If you experience severe symptoms of Ambien withdrawal, your doctor or the doctor on the inpatient program may recommend short-term use of a sedative. Common sedatives prescribed to help with Ambien withdrawal include:
- Antipsychotics such as Seroquel (quetiapine)
- Anticonvulsants such as Neurontin (gabapentin)
Talk to your doctor before making any changes to your medication. If you are concerned about withdrawal, your doctor can help you safely reduce your dose.
If you are pregnant or planning to become pregnant, speak to your doctor right away. Ambien can potentially be harmful to a developing fetus...
If you regularly take a higher than normal dose of Ambien, you may be at an increased risk of severe withdrawal symptoms. You should speak to your doctor and not self-medicate with other drugs or alcohol.
Recovery from Ambien disorder can be difficult. If you are having trouble quitting or trying to quit more than one substance, it is important to seek help. This help can be medical, psychological or social.
Outpatient treatment comes in many forms. You can choose to start with your regular doctor or a psychiatrist who can help with medically assisted detox.
You can also opt for a therapist for therapy. Psychotherapy can help you identify triggers that motivate your substance use and teach you the skills to deal with these situations.
Group therapy sessions are offered in hospitals and addiction treatment centers. 12-tier meetings like Alcoholics Anonymous (AA) and Narcotics Anonymous (NA) are held daily in cities across the country.
If you need more support than outpatient treatments or 12-step programs can provide, some time should be spent in an inpatient treatment facility.

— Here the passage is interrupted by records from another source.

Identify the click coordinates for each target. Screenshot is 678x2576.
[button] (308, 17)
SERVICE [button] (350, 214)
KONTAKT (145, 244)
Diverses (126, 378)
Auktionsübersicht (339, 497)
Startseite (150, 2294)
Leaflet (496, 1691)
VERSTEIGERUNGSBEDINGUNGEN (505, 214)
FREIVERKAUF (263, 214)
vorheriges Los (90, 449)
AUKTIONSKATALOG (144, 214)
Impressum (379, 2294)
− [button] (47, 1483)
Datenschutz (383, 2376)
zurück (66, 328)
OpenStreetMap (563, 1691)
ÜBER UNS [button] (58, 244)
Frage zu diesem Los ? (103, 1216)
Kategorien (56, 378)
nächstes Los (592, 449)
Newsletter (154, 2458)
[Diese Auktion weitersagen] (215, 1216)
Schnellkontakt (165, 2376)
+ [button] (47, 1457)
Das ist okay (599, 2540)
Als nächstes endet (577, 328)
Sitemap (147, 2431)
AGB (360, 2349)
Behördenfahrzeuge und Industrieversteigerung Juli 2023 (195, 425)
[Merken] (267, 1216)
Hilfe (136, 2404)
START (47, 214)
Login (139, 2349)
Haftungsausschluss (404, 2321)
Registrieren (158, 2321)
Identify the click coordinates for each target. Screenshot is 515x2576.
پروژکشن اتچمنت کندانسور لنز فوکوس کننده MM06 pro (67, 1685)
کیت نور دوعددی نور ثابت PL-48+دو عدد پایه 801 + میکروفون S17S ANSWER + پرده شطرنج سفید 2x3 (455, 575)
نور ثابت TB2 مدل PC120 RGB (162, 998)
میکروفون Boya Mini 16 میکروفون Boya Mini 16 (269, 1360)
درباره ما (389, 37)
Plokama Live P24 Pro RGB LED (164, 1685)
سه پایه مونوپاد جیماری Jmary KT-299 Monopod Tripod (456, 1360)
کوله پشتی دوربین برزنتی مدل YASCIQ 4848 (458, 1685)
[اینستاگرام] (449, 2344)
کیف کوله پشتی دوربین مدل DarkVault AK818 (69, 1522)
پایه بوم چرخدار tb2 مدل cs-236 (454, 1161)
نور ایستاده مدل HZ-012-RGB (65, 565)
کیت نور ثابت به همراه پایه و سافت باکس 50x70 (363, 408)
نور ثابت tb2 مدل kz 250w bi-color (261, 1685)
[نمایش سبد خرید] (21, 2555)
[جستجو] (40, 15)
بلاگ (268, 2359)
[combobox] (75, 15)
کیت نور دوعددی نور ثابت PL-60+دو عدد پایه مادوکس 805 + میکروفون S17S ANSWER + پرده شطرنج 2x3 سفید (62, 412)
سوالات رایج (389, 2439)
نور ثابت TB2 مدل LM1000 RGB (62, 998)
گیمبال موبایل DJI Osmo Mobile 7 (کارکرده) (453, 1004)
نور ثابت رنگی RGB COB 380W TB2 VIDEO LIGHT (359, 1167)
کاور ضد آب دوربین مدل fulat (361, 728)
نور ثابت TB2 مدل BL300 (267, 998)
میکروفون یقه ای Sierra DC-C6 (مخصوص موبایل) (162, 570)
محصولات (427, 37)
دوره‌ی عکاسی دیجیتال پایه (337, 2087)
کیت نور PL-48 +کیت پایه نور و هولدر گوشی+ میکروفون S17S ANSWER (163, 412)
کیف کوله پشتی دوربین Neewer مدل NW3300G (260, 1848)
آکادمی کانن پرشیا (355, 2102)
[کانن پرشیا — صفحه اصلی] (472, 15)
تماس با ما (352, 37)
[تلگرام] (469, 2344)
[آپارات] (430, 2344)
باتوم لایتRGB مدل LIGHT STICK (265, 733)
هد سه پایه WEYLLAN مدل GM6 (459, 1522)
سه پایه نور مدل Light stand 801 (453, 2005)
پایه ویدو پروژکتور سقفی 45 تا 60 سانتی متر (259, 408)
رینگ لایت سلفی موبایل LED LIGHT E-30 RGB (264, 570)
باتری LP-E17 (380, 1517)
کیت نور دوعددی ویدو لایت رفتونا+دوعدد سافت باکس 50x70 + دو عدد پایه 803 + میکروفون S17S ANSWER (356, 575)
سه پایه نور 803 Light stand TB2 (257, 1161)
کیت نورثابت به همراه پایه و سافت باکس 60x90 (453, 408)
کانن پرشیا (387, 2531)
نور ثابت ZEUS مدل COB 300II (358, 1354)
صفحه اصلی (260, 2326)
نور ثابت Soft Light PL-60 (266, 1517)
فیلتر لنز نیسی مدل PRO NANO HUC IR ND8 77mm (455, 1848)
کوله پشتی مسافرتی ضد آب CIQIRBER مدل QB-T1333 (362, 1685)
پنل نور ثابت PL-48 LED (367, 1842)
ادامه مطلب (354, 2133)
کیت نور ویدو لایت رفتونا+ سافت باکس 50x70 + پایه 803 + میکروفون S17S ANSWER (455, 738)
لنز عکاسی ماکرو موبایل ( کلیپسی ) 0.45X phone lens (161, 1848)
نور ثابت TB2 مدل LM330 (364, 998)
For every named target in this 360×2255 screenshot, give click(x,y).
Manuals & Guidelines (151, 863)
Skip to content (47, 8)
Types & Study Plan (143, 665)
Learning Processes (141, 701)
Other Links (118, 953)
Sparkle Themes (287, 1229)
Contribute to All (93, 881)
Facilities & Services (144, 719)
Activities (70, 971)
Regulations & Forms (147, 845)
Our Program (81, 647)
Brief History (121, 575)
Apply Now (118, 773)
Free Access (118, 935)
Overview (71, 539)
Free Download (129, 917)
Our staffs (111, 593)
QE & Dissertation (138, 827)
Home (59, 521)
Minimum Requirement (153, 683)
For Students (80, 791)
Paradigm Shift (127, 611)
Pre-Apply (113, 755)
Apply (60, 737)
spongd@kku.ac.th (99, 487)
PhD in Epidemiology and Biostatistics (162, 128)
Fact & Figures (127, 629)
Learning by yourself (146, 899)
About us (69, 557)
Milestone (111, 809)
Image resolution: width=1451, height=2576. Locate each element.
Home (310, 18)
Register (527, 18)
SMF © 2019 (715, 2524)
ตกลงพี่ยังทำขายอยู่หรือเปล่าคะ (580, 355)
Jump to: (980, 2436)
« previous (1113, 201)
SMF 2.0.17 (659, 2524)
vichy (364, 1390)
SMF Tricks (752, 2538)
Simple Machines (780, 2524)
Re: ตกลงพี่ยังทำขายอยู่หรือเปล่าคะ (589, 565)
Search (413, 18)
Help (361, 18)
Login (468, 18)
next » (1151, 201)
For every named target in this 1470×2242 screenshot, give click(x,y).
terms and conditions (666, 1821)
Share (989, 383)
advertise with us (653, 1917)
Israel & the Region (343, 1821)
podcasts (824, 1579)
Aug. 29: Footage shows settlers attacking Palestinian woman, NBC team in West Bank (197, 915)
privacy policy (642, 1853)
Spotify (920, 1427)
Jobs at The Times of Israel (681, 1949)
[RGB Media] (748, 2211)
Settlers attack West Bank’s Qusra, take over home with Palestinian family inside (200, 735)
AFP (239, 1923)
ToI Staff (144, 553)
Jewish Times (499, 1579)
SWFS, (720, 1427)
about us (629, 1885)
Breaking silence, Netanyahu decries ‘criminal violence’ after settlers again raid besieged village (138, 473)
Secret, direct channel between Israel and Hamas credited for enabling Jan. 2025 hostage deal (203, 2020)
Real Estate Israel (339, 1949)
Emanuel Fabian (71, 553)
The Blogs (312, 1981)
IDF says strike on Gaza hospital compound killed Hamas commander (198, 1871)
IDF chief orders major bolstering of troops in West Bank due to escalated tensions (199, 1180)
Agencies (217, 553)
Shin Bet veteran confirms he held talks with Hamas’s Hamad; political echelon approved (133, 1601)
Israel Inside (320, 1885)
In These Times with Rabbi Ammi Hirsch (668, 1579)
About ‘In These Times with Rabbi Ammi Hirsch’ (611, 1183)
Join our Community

The best time to speak with your prescribing doctor is when you are ready to stop taking Ambien. Your doctor can advise you on the best way to quit and help you develop a plan to manage potential withdrawal symptoms.
If you or a loved one is struggling with substance use or addiction, contact the National Substance Abuse and Mental Health Agency (SAMHSA) helpline at 1-800-662-4357 Information about support and treatment facilities in your area.
Additional mental health resources can be found in our National Helpline Database.
Use online searchable Alcoholics Anonymous and Narcotics Anonymous directories to find a 12-step meeting near you.
A word from Verywell
Ambien Use Disorder is a potentially serious problem. If you have taken Ambien other than prescribed, or are concerned about the withdrawal symptoms from Ambien, do not hesitate to ask for help.